▼

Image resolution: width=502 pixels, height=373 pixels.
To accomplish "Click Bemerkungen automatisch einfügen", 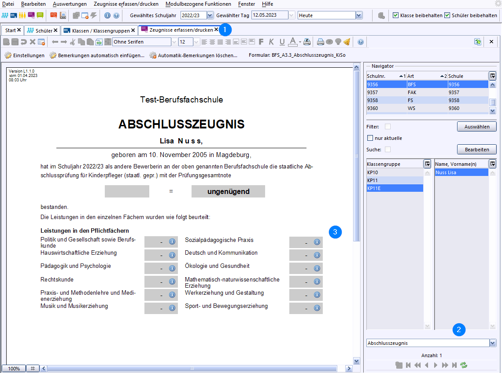I will (97, 55).
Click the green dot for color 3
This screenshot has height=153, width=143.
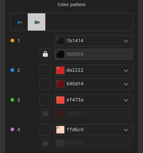click(x=12, y=100)
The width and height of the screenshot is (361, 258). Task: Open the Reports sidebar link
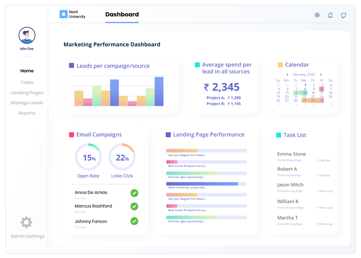click(27, 113)
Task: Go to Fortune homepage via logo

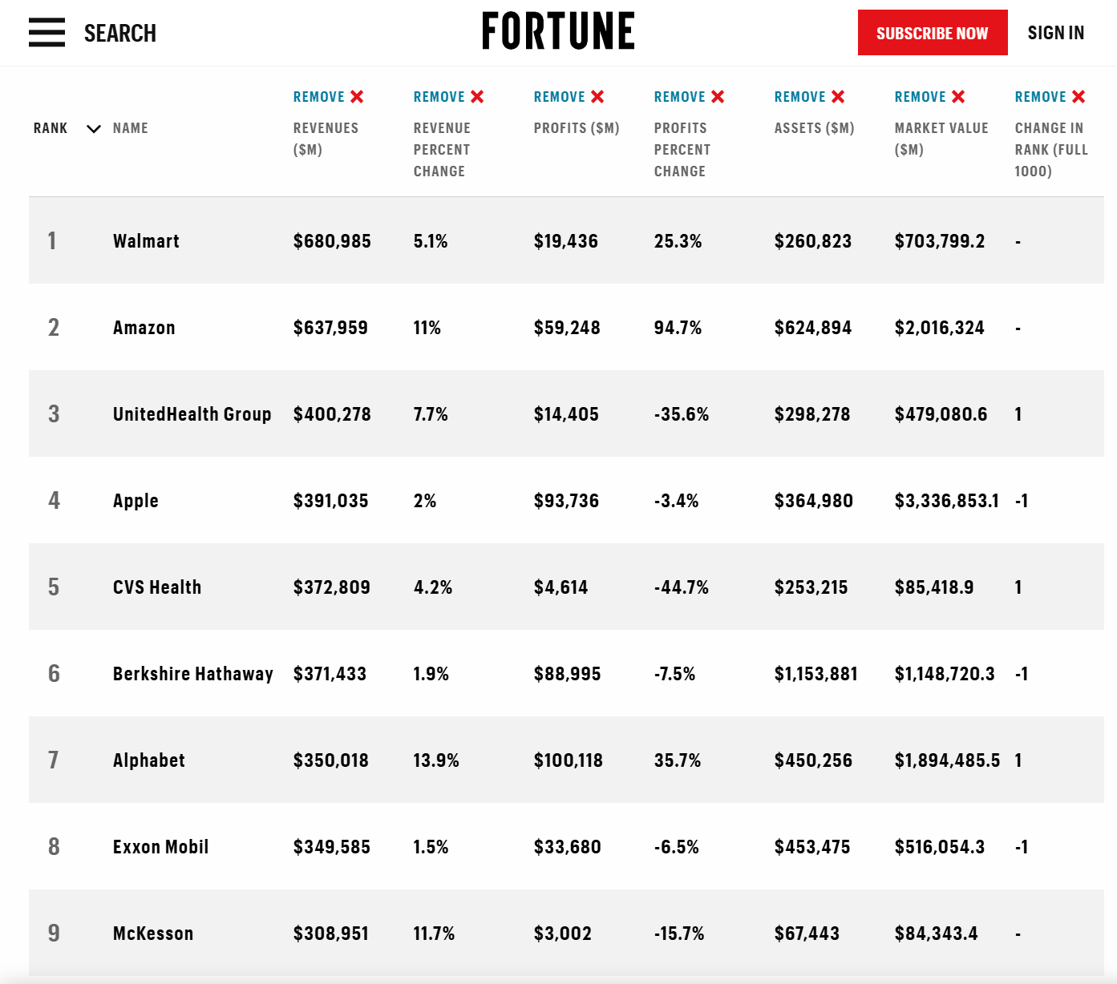Action: [558, 31]
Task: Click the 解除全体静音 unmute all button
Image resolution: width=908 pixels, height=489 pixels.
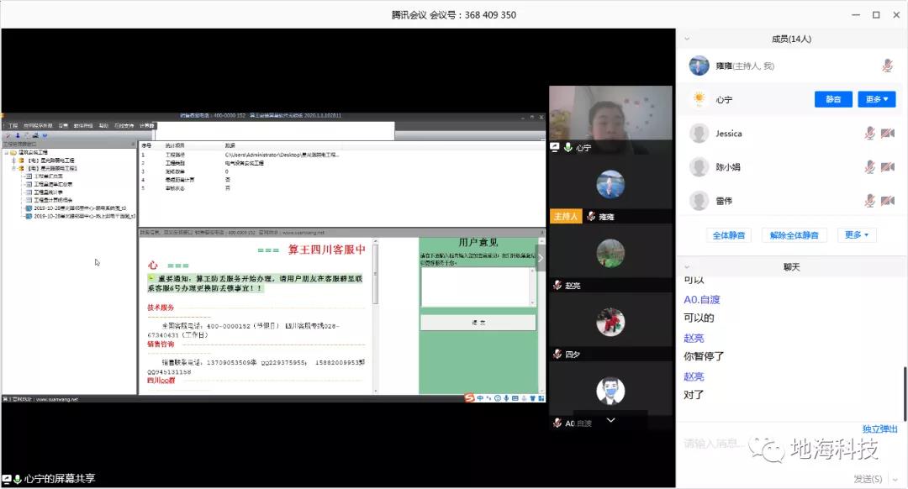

▲

◆ What to produce ◆
Your reply should hold only the lines from the one that contains "Task: Go to Fortune homepage via logo" through the last line of the records above, exact and complete, and no pictures.

◆ Solution for this problem ◆
Task: Go to Fortune homepage via logo

Action: [558, 31]
Task: Click the 解除全体静音 unmute all button
Image resolution: width=908 pixels, height=489 pixels.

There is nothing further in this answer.